La résistance à la pénicilline était identifiée en laboratoire en 1940 avant même sa commercialisation en 1943. Mais ce médicament miraculeux a empêché la mort par septicémie après les blessures de guerre et il a neutralisé la syphilis, sans compter quelques autres miracles en pédiatrie et pneumologie.
Après avoir enfin compris que l’antibiorésistance était un processus lié aux lois de la sélection naturelle, donc inévitable, on a commencé une course aux armements entre bactéries toujours plus résistantes et antibiotiques toujours plus puissants. Chaque camp a gagné des batailles, mais il a fallu plus d’un demi-siècle pour admettre la supériorité définitive des bactéries et proposer de nouvelles stratégies.
Interdiction des antibiotiques dans l’élevage, diminution de la consommation médicale, avec le fameux slogan « les antibiotiques c’est pas systématique ». Rien n’y fit, malgré quelques pauses, la consommation s’est accrue. Les miracles ont la vie dure dans nos processus cognitifs.
Les dégâts ont été considérables à l’hôpital et en chirurgie, avec les maladies nosocomiales dont le coût et la mortalité ne cessent d’augmenter. On compte des centaines de milliers de morts annuelles rien que pour la diarrhée à clostridium.

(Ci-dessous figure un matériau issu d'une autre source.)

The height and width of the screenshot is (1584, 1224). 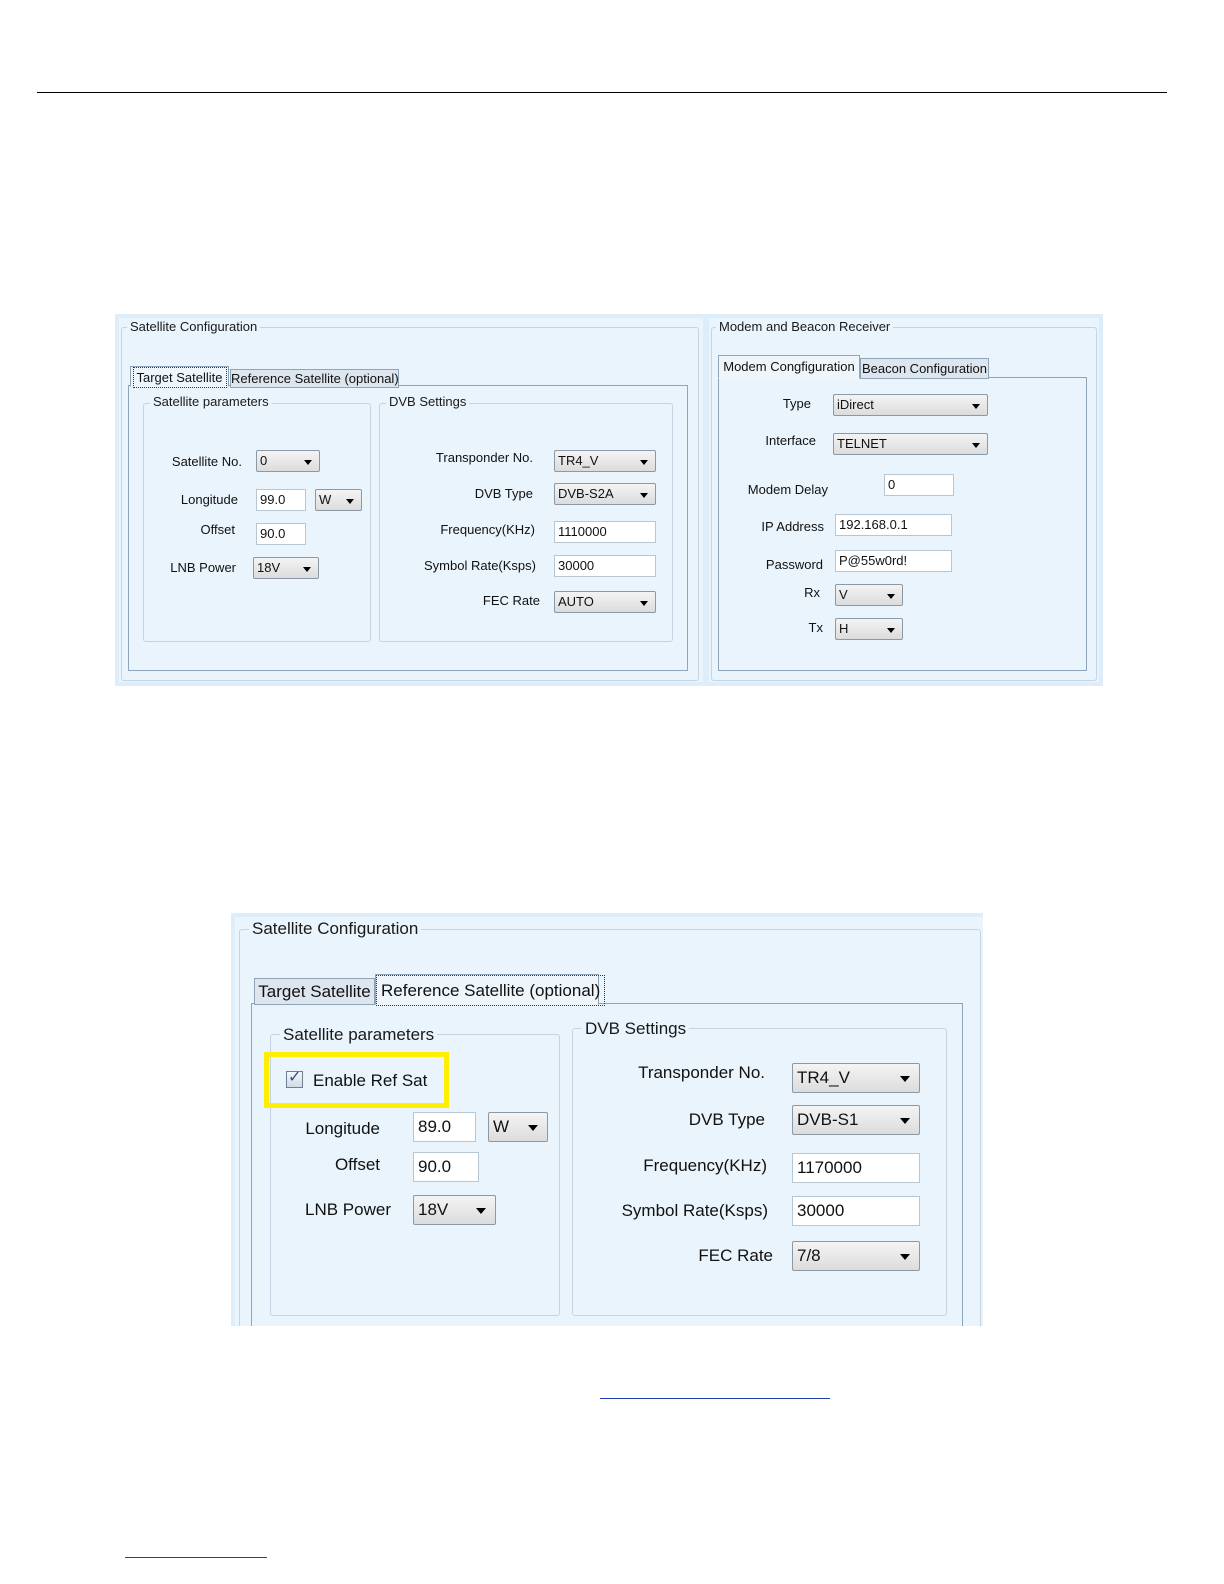 I want to click on tab-reference-satellite-zoom: Reference Satellite (optional), so click(x=490, y=990).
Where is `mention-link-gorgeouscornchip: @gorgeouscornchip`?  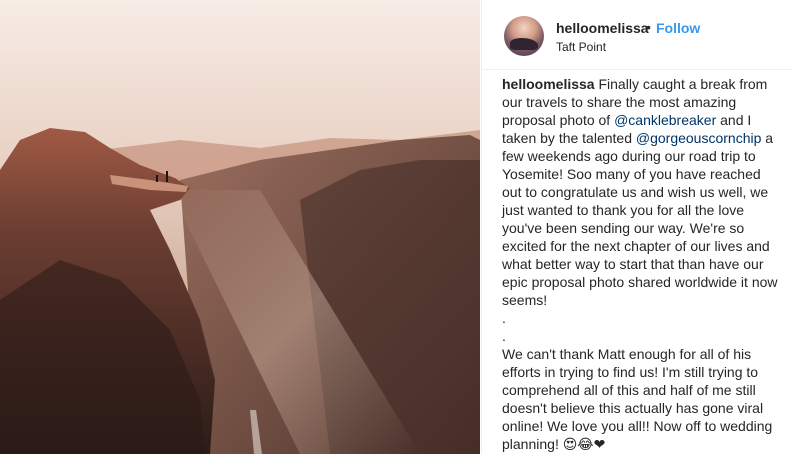
mention-link-gorgeouscornchip: @gorgeouscornchip is located at coordinates (699, 138).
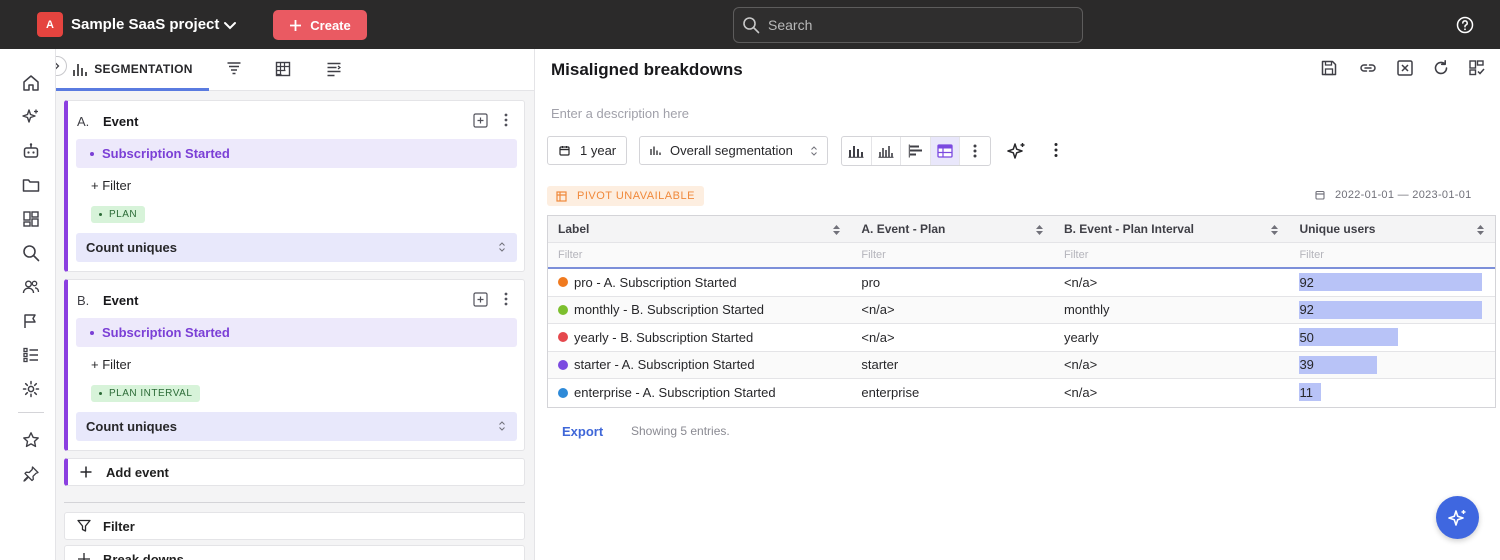  Describe the element at coordinates (1441, 68) in the screenshot. I see `refresh-icon` at that location.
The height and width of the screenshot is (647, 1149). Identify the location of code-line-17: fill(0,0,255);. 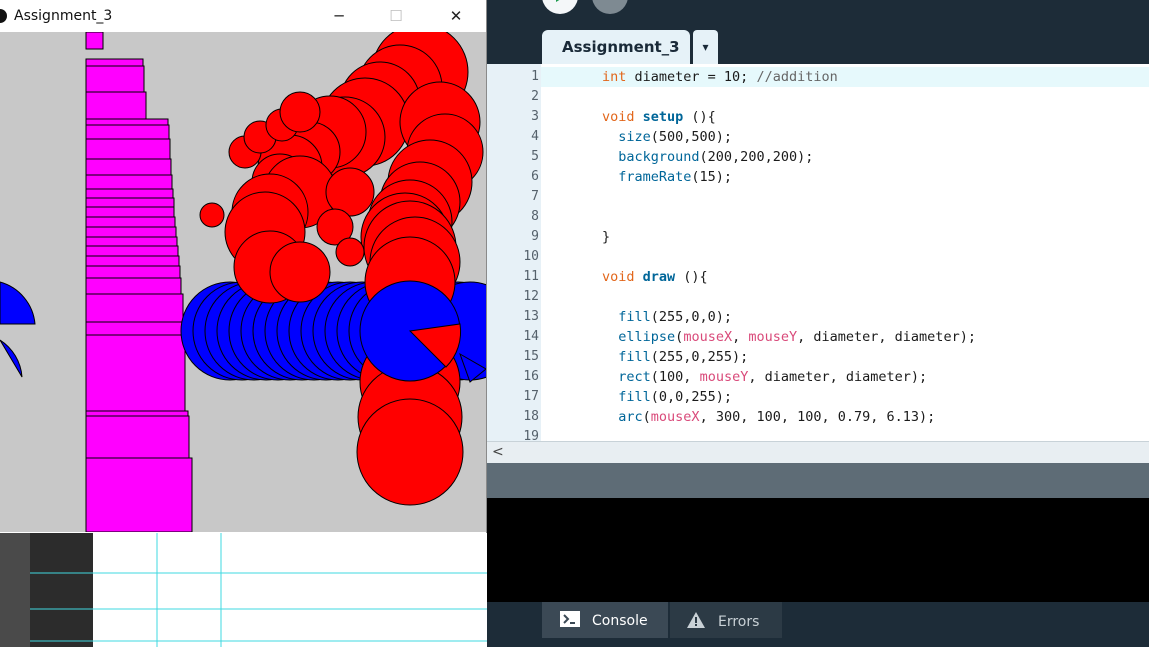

En ultime recours, on a procédé à des études cliniques mieux contrôlées. Permettant ainsi de prouver l’inutilité des antibiotiques dans les angines (même à streptocoques), les bronchiolites, la majorité des maladies respiratoires, les infections urinaires, l’acné. On a montré la dangerosité de leurs excès dans les services de néonatologie ou dans la prévention des complications des viroses saisonnières. Certains ont suggéré de ne plus les prescrire dans l’ulcère de l’estomac où la résistance est encore plus forte. On a même définitivement détruit le dogme de la prise obligatoire de toute la boîte. Oui, on ne peut prendre qu’un ou deux comprimés, et seulement pendant un jour dans de nombreux cas, mêmes graves.
Des hôpitaux ont essayé la suppression totale d’un type d’antibiotique pendant 6 mois ou un an, révélant une baisse de l’antibiorésistance à la reprise… Trop brève hélas.
On a compris que les antibiotiques dans l’enfance sont la première cause de la recrudescence des maladies allergiques et de plusieurs maladies auto-immunes de l’adulte.
Aujourd’hui, l’antibiorésistance est considérée comme un problème majeur de santé publique. Peut-être à tort. D’une part, quelques décisions peu coercitives pourraient limiter massivement la consommation d’antibiotiques. D’autre part, la menace pèse peu sur le grand public, l’antibiorésistance est surtout un frein à la chirurgie complexe et à la protection des personnes fragiles hospitalisées. En bref, à ce qui fait la modernité de la médecine.
L’histoire de l’antibiorésistance fournit ainsi un modèle original de réflexion en écologie politique. La méconnaissance et le mépris des lois de l’évolution ont conduit à ralentir notre maîtrise sur la biologie humaine. Une forme d’autorégulation.